Memory allocation is the process of assigning blocks of memory on request. Typically the allocator receives memory from the operating system in a small number of large blocks that it must divide up to satisfy the requests for smaller blocks. It must also make any returned blocks available for reuse. There are many common ways to perform this, with different strengths and weaknesses. A few are described briefly here:

First fit
Buddy system
These techniques can often be used in combination.

First fit
In the first fit algorithm, the allocator keeps a list of free blocks (known as the free list) and, on receiving a request for memory, scans along the list for the first block that is large enough to satisfy the request. If the chosen block is significantly larger than that requested, then it is usually split, and the remainder added to the list as another free block.

The first fit algorithm performs reasonably well, as it ensures that allocations are quick. When recycling free blocks, there is a choice as to where to add the blocks to the free list -- effectively in what order the free list is kept:

Memory location (address)
This is not fast for allocation or recycling, but supports efficient merging of adjacent free blocks (known as coalescence). According to Dynamic Storage Allocation: A Survey and Critical Review, this ordering reduces fragmentation. It can also improve locality of reference.

Increasing size
This is equivalent to the best fit algorithm, in that the free block with the "tightest fit" is always chosen. The fit is usually sufficiently tight that the remainder of the block is unusably small.

Decreasing size
This is equivalent to the worst fit algorithm. The first block on the free list will always be large enough, if a large enough block is available. This approach encourages external fragmentation, but allocation is very fast.
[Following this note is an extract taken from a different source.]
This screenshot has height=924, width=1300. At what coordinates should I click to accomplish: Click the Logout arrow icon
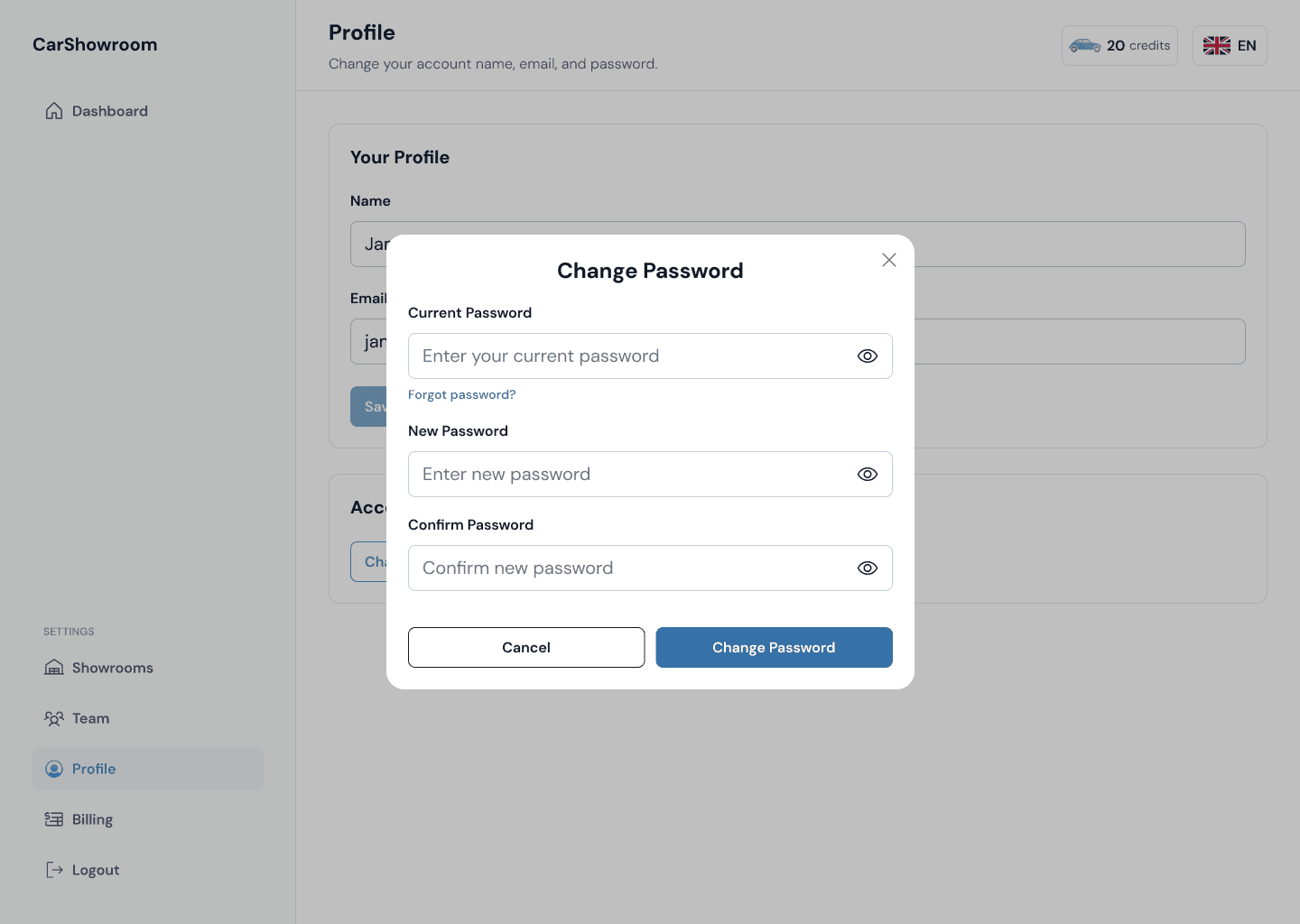(x=54, y=870)

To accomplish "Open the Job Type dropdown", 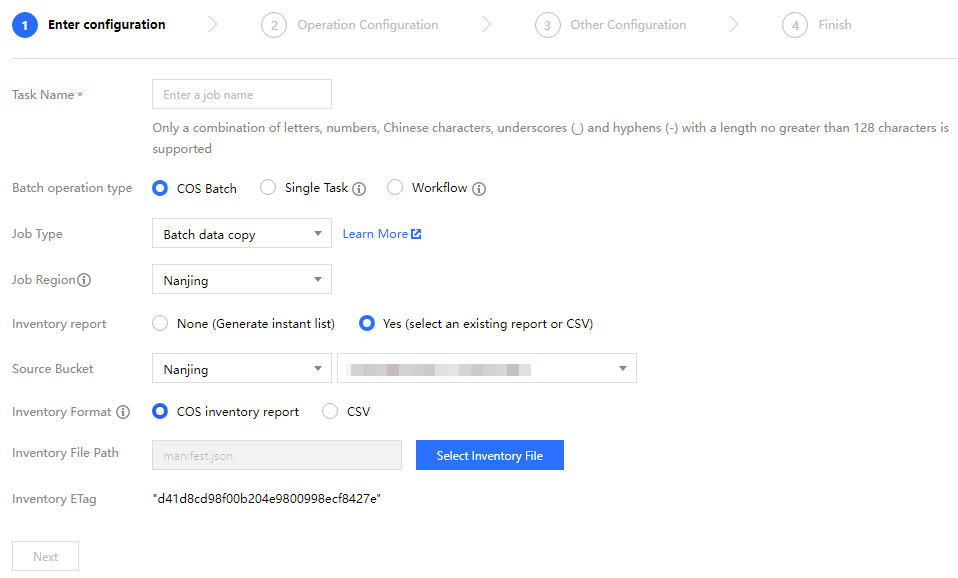I will point(241,234).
Increasing time since last use
This is very fast at adding new free blocks, because they are added to the beginning of the list. It encourages good locality of reference (where blocks used together are not spread throughout memory), but can lead to bad external fragmentation.

A variation of first fit, known as next fit, continues each search for a suitable block where the previous one left off, by using a roving pointer into the free block chain. This is not usually combined with increasing or decreasing size ordering because it would eliminate their advantages.

Buddy system
In a buddy system, the allocator will only allocate blocks of certain sizes, and has many free lists, one for each permitted size. The permitted sizes are usually either powers of two, or form a Fibonacci sequence (see below for example), such that any block except the smallest can be divided into two smaller blocks of permitted sizes.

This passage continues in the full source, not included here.